Anna Bidet's thoughts had turned inward, hidden behind the long lashes which veiled her quick, intelligent eyes. For some time she had been withdrawn, quite content with the company of her own mind. From time to time she would focus out on the men around her and listen for a moment before deciding there was nothing to interest her in the conversation, then she would dissolve back into herself. Jonathan let his eyes rest on her. Her clothes, her rare comments, her glances occasionally flashing in question or amusement, then eclipsing with a sudden drop of the lashes—everything was studied and effective. She was at one time dignified and provocative, a combination that is the exclusive property of Parisian women of a certain class and age.

She emerged from her reverie with the feel of Jonathan's gaze upon her. She returned it frankly and with amusement.

“An interesting combination,” she said quietly.

“What is?”

“Art critic, scholar, and mountain climber. And I'm sure there's more to you than that.”

“What do you make of it?”

“Nothing.”

Jonathan nodded and turned his attention to Jean-Paul, who obviously did not come from her world. His recent wealth fit him like his clothes, a little imperfectly because he lacked the panache to dominate them. He was over age for a major climb, but there was no fat on his sturdy agricultural body. One eye dropped down like a tragic clown's, but his expression was alive with intelligence and conviviality. His nose made a long, thin line starting rather too far up above the eyes and taking a capricious jog to one side about halfway down. The mouth was crooked and mobile enough to grant him that facial plasticity so intrinsic to a French peasant's communication. All in all, the face looked as though Nature had designed a perfectly nondescript mold, then had laid its palm against the muzzle while the clay was fresh and had given a slight twist to the left.
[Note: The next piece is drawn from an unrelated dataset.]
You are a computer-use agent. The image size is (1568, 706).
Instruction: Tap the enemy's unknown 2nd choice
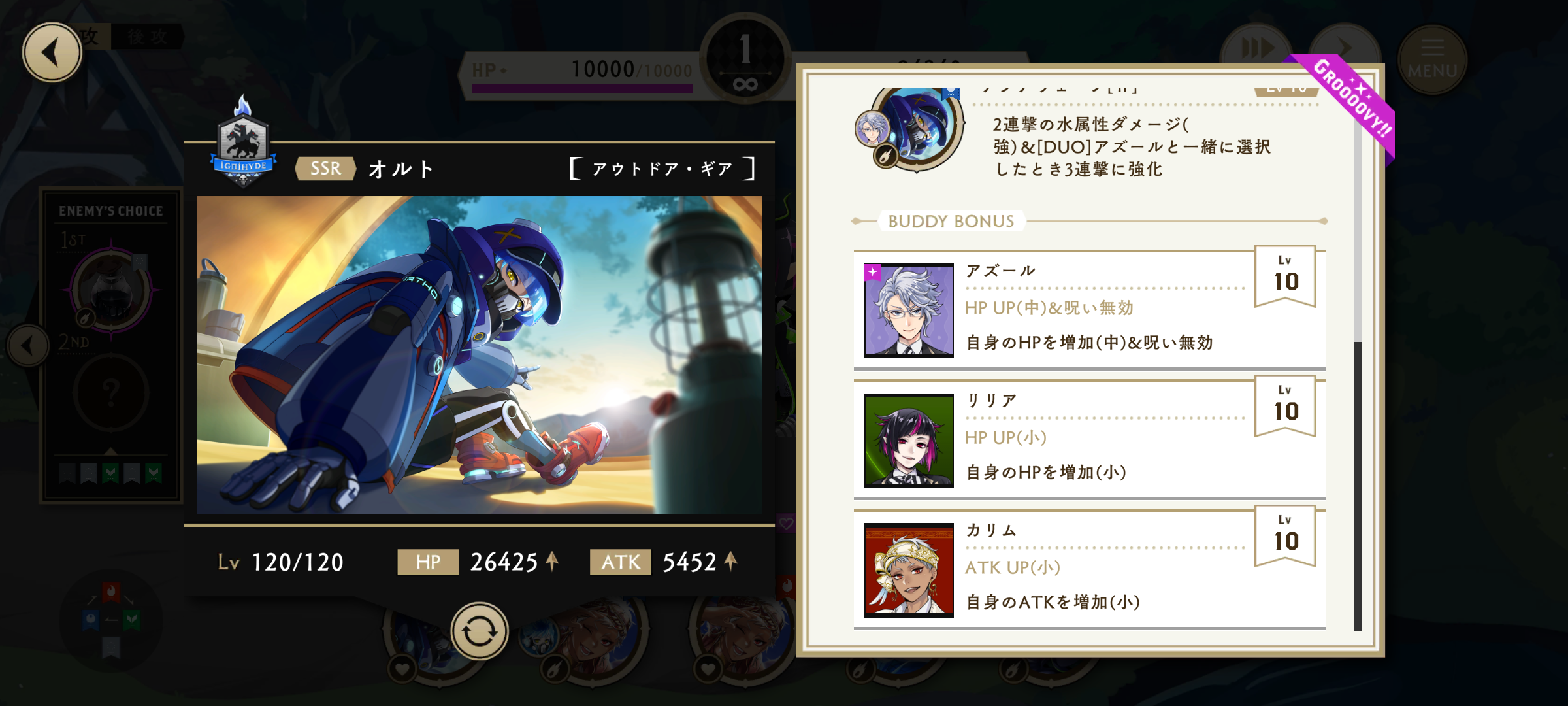click(x=111, y=392)
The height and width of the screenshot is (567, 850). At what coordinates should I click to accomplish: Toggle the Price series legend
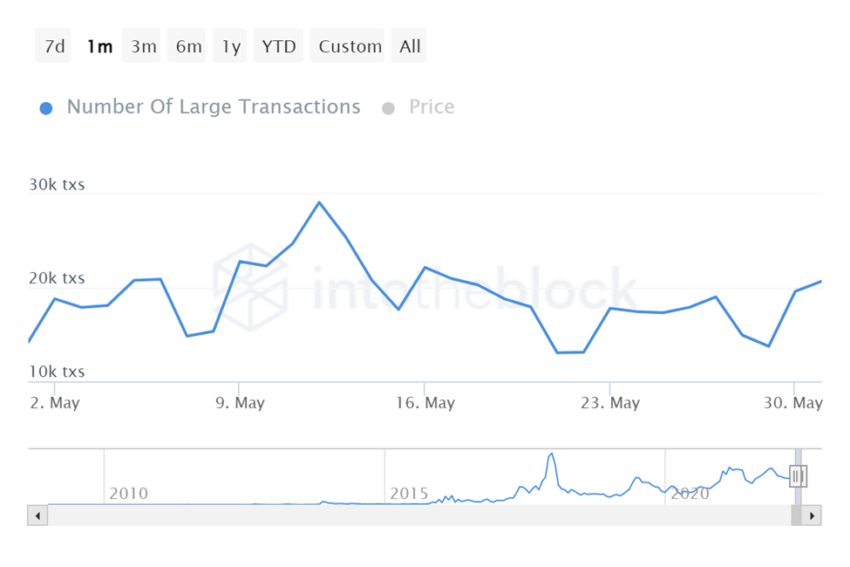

Jonathan appreciated his qualities. His dislike of conflict and his logical moderation made him the ideal lubricant among the dynamic and aggressive personalities common to climbing. It was a pity that he was a cuckold—at least an emotional cuckold. Jonathan pictured him with a nightcap, a candlestick in one hand, and apispot in the other.

It was an unkind image, so he shifted his attention to Karl Freytag who at that moment was carefully and significantly advancing an argument proving that the route Jean-Paul had taken up the Dru the season before had been poorly chosen. When Jean-Paul laughed and said, “All I know is that it got me to the summit and back!” Karl shrugged, unwilling to continue reasoning with a man who took the matter so lightly.